Sometimes, a moment comes along that produces some sort of wild shriek, such is either the brilliance or the ineptitude of the incident on show.
My latest embarrassing squeal took place last weekend, as Liverpool saw off Southampton in a fashion that strangely seemed both commanding and unconvincing at the same time.
Granted, the Reds ran out 3-1 winners and the game petered out in the end, but if they didn’t have the imperious Alisson in goal, things could have been very different.
The Brazilian has been comfortably Liverpool’s best player this season and this was his best display to date, making four vital saves, all of which were inside the penalty area.
The one stop that caused the aforementioned embarrassing noise was an outrageous save to deny Che Adams, whose header looked certain to find the net.
A mix of quick feet, remarkable reflexes and a strong arm prevented the Southampton striker from getting his side back in the contest, as Anfield rose to its feet to applaud the hero between the sticks.
This was just par for the course for Alisson, who is now not only very much in the conversation for being Liverpool’s greatest-ever goalkeeper – was Ray Clemence really better than this? – but also the finest in Premier League history.
The only problem is: we don’t actually want to be seeing the 30-year-old produce such a string of busy performances week in, and week out, do we?
Part of Alisson’s genius during the most dominant days of the Jurgen Klopp era has been his ability to be untested for the vast majority of matches but always do his job to perfection.
Those lazy detractors looking in from the outside have called him ‘overrated’ because he hasn’t been diving for endless saves and constantly been in the action, but he hasn’t had to be, and that isn’t the way to gauge a top-class ‘keeper.
The best stoppers are the ones who may only have to make one big save, catch or key piece of decision-making per game, remaining switched on in that one instance and getting the job done in unruffled fashion.
You don’t want a Jordan Pickford or an Aaron Ramsdale, for example, who you forever notice during games.

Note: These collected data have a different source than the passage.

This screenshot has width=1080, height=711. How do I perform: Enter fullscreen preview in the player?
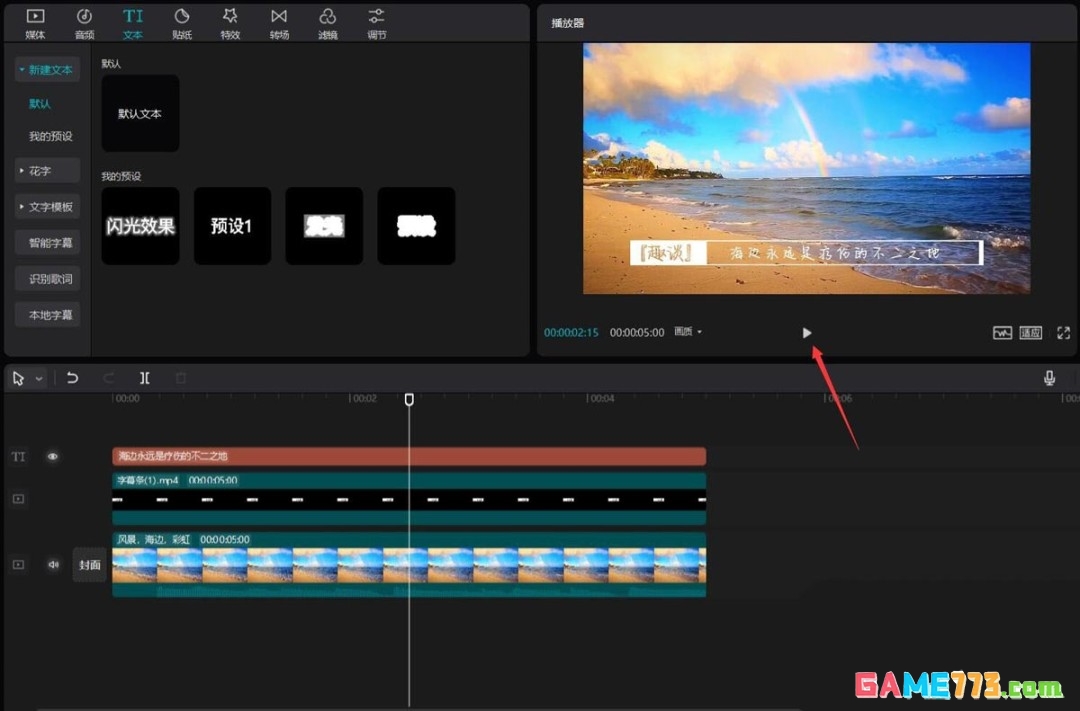(x=1063, y=333)
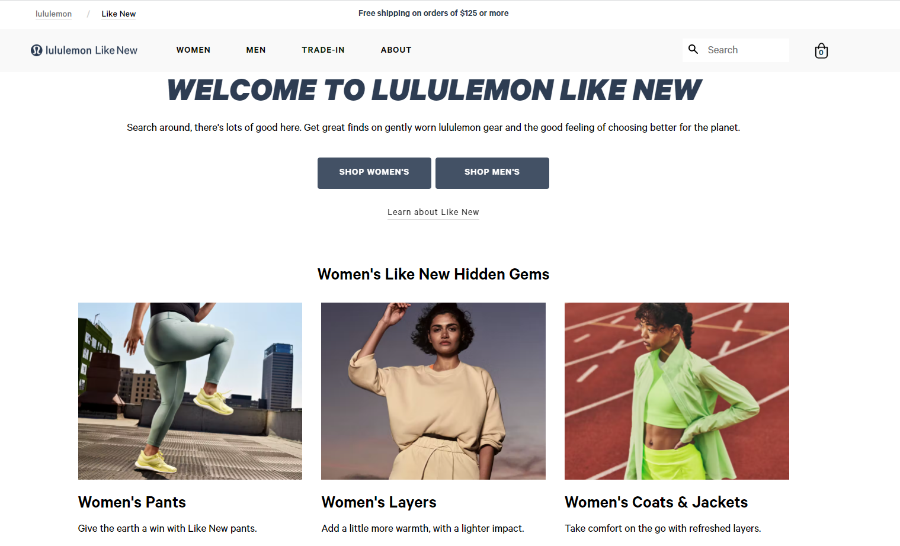Open the Men menu
The image size is (900, 546).
tap(256, 50)
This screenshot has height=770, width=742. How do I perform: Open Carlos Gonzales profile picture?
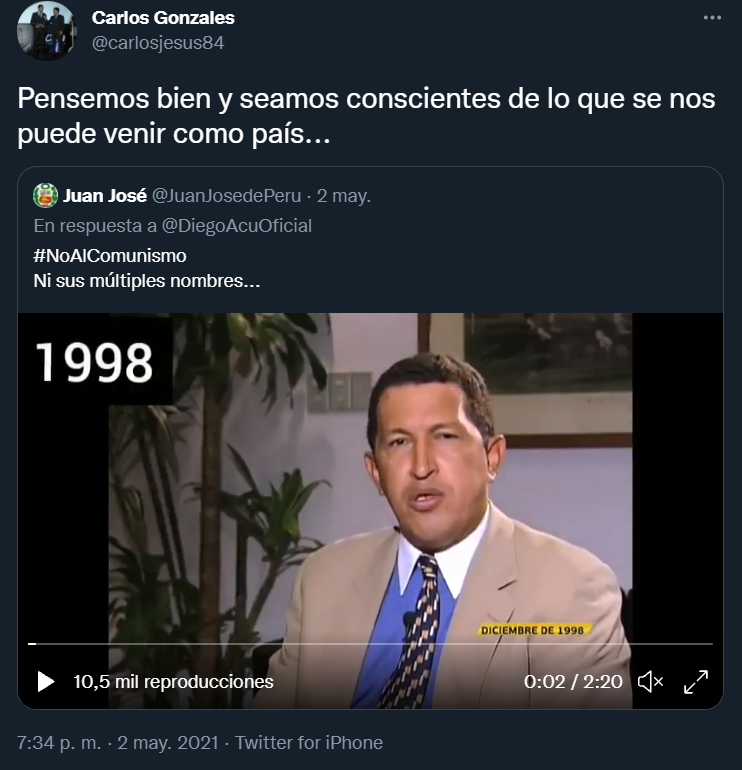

All of a sudden, though, noticing Alisson too much has started to become a far-too-regular occurrence, with the Brazil No.1 feeling like Liverpool’s Man of the Match an alarming amount.
Where once Liverpool were impossible to get through, whether it be through a perfectly-oiled midfield or a bulletproof defence, they are now giving up chances at will.
Against Saints, it was painfully easy for the visitors to create opportunities that Alisson thwarted, and that has applied during the back-end of last season and throughout this season.
In 2021/22, he made a total of 76 saves in 36 Premier League matches, at an average of 2.1 stops per game overall – in contrast, he has made 45 in 14 this time around, averaging 3.2 per outing.
That speaks volumes about how much more regularly Alisson is being called into action, and his 76.2% save percentage is narrowly up from last season’s 75.8%.
Seeing Alisson in full flow can be a joy to watch because you are appreciating a master of his craft, but far less eye-catching performances need to be the norm after the World Cup.
For now, it’s time to enjoy him in action for Brazil, where he has every chance of lifting the trophy with pre-tournament favourites and further enhancing his legend.
Expect to see the less noticeable version of Alisson in Qatar, given the Selecao‘s well-drilled nature, rather than the all-action hero who has prevented Liverpool’s season from being a complete embarrassment.